My Hot Shrink

Have you noticed that the older you get, the more you know, but the less you understand? It’s like the more complexities you recognize in life, the less energy you have to deal with them. Or something. Anyway, there are some complexities that I have recognized, which I find particularly vexing and totally exhausting, so I see a therapist in a thus far vain attempt to make the complexities somewhat less complex.

Yeah, I see a shrink. There. I said it.

 The current shrink is my third shrink. The first one, whom I saw several years ago proved useless. I saw another shrink for most of last year, but after nine months or so, I became impatient with the weekly slog to her hot, stuffy office and even more impatient with hearing myself drone on for 50 minutes about complexities that were becoming no less complex, yet increasingly tedious. Furthermore, even after nine months, I played things close to the vest, and as it turns out reticence doesn’t make therapy very helpful. But I just couldn’t bring myself to talk about some pretty essential specifics with her. Instead it was broad strokes and frequent changes of subject. To her credit, she did manage to weasel some helpful insights out along the way, but I treated most of our sessions like I was telling her a long elaborate riddle—giving her some convoluted information and seeing what she would make of it. And that grew wearisome along with the stuffy office, so I decided to take a break.

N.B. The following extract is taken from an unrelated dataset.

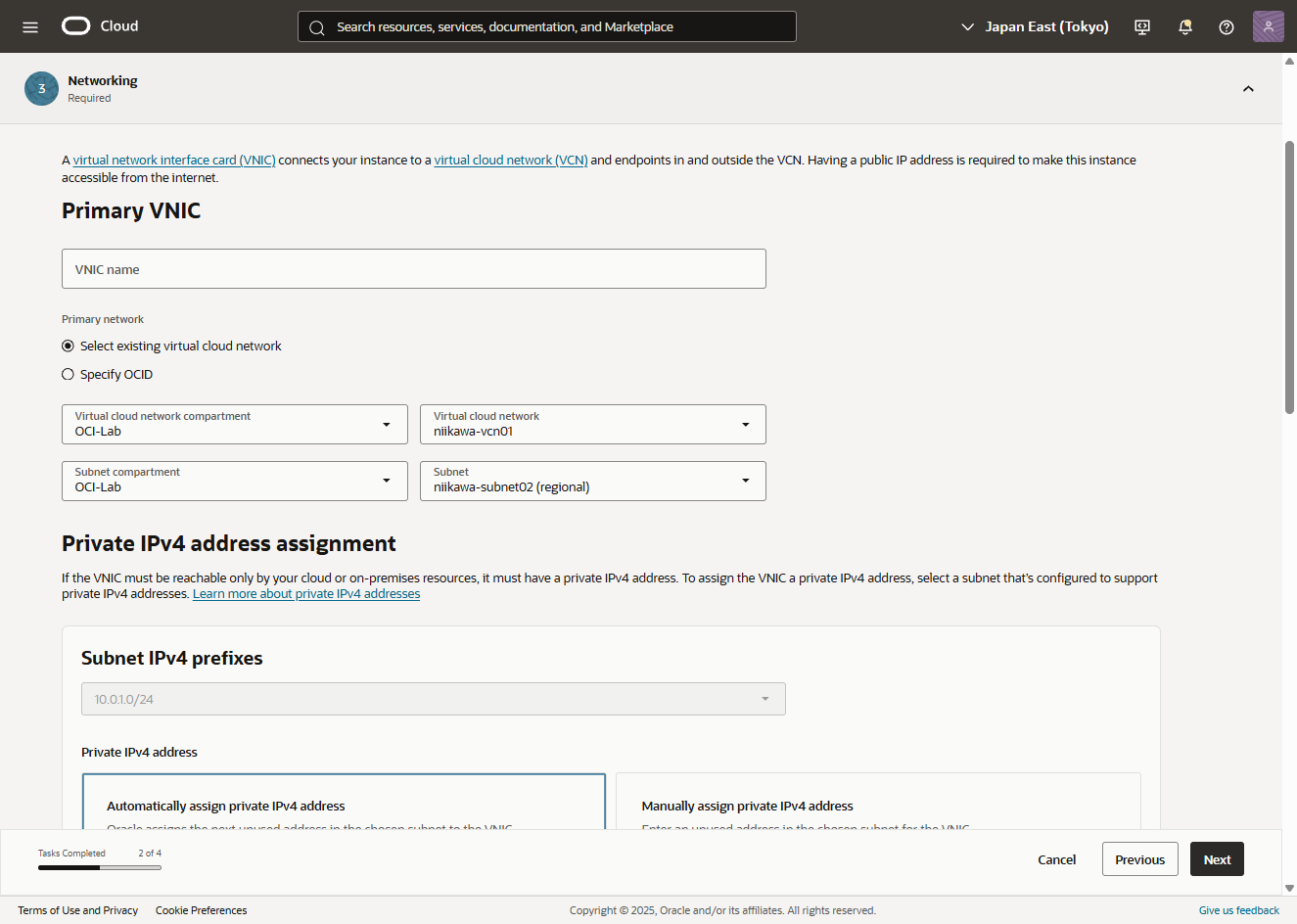This screenshot has height=924, width=1297.
Task: Click into the VNIC name field
Action: click(413, 269)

 After a few delightful therapy-free months, I decided it might be time to give it another go around. My new shrink seems an astute, intelligent person and I’m cautiously optimistic that while my vexing complexities may remain tangled messes that keep me from sleeping at night, there may be some level of decomplexifying that could prove useful at least in the short term.

 Also? He’s fucking gorgeous.

 Seriously, he looks like a movie star whose mom dresses him. It’s that rare combination of hot and dorky that melts me every time I encounter it.

 I’ve heard stories about other people who have this particular first-world problem of the hot shrink. It’s the discord of wanting to make yourself as attractive as possible to this specimen of hotness while in an environment where you’re supposed to be talking about how screwed up you are. It’s like telling that handsome stranger in the bar your every sad, self-involved crazy thought instead of buying him a drink and saying something sexy and clever.

 So given this particular dynamic, you’d think I’d approach the hot shrink with the same riddling and reticence I employed with my last shrink. Why would I want this incredibly attractive man to witness the neurotic inner workings of my whacko brain? Yet, interestingly, it seems I’m more inclined to do the opposite. I step into his office and I trot my shiny crazy out and give it the full Vanna White treatment, peppered with profanity and self-flagellating embellishments. At my last appointment, I was nearly gleeful in sharing with him how just that afternoon my insane imagination took a completely mundane occurrence and within an hour had spun it up to a nigh apocalyptic emotional crisis.

 Is it because I don’t want to confuse my fifty minutes in his office with sitting next to a handsome stranger at a bar? Do I honestly want to sort some shit out, and pretending like I’m not a narcissistic lunatic with some troublesome depression and anxiety issues won’t actually get me anywhere? Or am I perhaps hoping that he likes that sort of thing? He’s a therapist after all. And what’s sexier than emotional instability and relentless self-involvement?

 But I have to say, it’s kind of a relief to willfully decide not to care about how cracked I am perceived to be. I spend so much energy squirreling away my neuroses and insecurities into a mental subbasement, furiously pounding nails into the splintered wood planks that keep all the crazy in. Letting it out to scream around an enclosed space once a week, I think, may prove beneficial.

 And in the end I can take some solace in the fact that more likely than not, I am completely unremarkable among Hot Shrink’s clients. Because if by some strange fluke if I’m the craziest he has to contend with, his job must be really dull.